Meditation can be thought of as the art of awakening. Through the mastering of this art we can learn new ways to approach our difficulties and bring wisdom and joy alive in our life. Through developing meditation’s tools and practices, we can awaken the best of our spiritual, human capacities. The key to this art is the steadiness of our attention. When the fullness of our attention is cultivated together with a grateful and tender heart, our spiritual life will naturally grow.

Some healing of mind and body must take place for many of us before we can sit quietly and concentrate. Yet even to begin our healing, to begin understanding ourselves, we must have some basic level of attention. To deepen our practice further, we must choose a way to develop our attention systematically and give ourselves to it quite fully. Otherwise we will drift like a boat without a rudder. To learn to concentrate we must choose a prayer or meditation and follow this path with commitment and steadiness, a willingness to work with our practice day after day, no matter what arises. This is not easy for most people. They would like their spiritual life to show immediate and cosmic results. But what great art is ever learned quickly? Any deep training opens in direct proportion to how much we give ourselves to it. 

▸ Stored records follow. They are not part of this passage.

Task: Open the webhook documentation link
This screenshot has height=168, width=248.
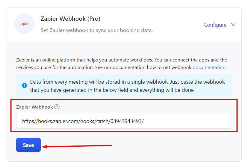Action: click(x=210, y=68)
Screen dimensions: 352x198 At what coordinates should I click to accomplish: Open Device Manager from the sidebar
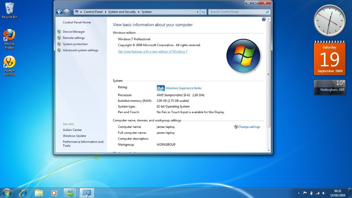coord(73,31)
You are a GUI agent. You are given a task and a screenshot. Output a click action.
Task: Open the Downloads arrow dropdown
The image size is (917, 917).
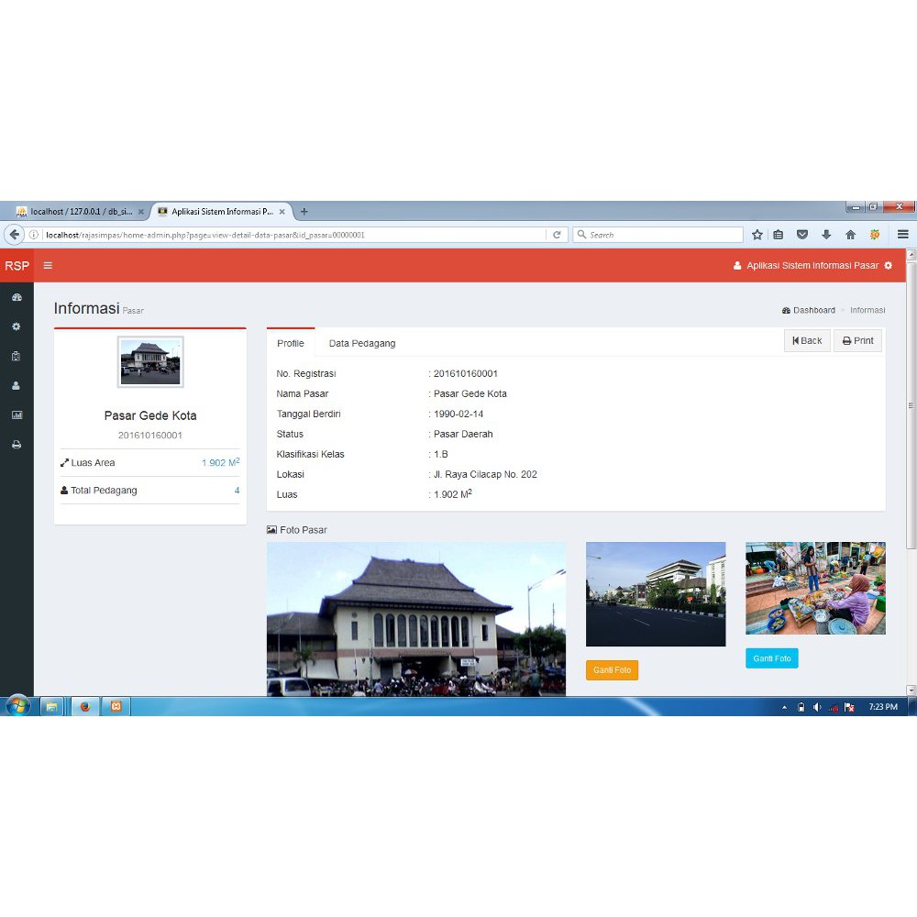(x=824, y=234)
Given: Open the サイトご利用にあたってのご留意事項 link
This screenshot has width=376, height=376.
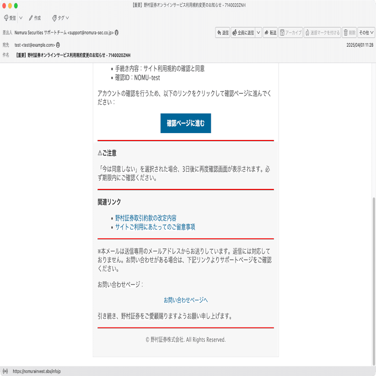Looking at the screenshot, I should pos(156,227).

Consider the other arts. Music, for example. How long would it take to learn to play the piano well? Suppose we take months or years of lessons once a week, practicing diligently every day. Initially, almost everyone struggles to learn which fingers go for which notes and how to read basic lines of music. After some weeks or months, we could play simple tunes, and perhaps after a year or two we could play a chosen type of music. However, to master the art so that we could play music well, alone or in a group, or join a band or an orchestra, we would have to give ourselves to this discipline over and over, time and again. If we wanted to learn computer programming, oil painting, tennis, architecture, any of the thousand arts, we would have to give ourselves to it fully and wholeheartedly over a long period of time—a training, an apprenticeship, a cultivation. 

Nothing less is required in the spiritual arts. Perhaps even more is asked. Yet through this mastery we master ourselves and our lives. We learn the most human art, how to connect with our truest self. Trungpa Rinpoche called spiritual practice manual labor. It is a labor of love in which we bring a wholehearted attention to our own situation over and over again. In all sorts of weather, we steady and deepen our prayer, meditation, and discipline, learning how to see with honesty and compassion, how to let go, how to love more deeply. 

If we were able to sit quietly for an hour and fully observe all the places our mind went, what a script would be revealed.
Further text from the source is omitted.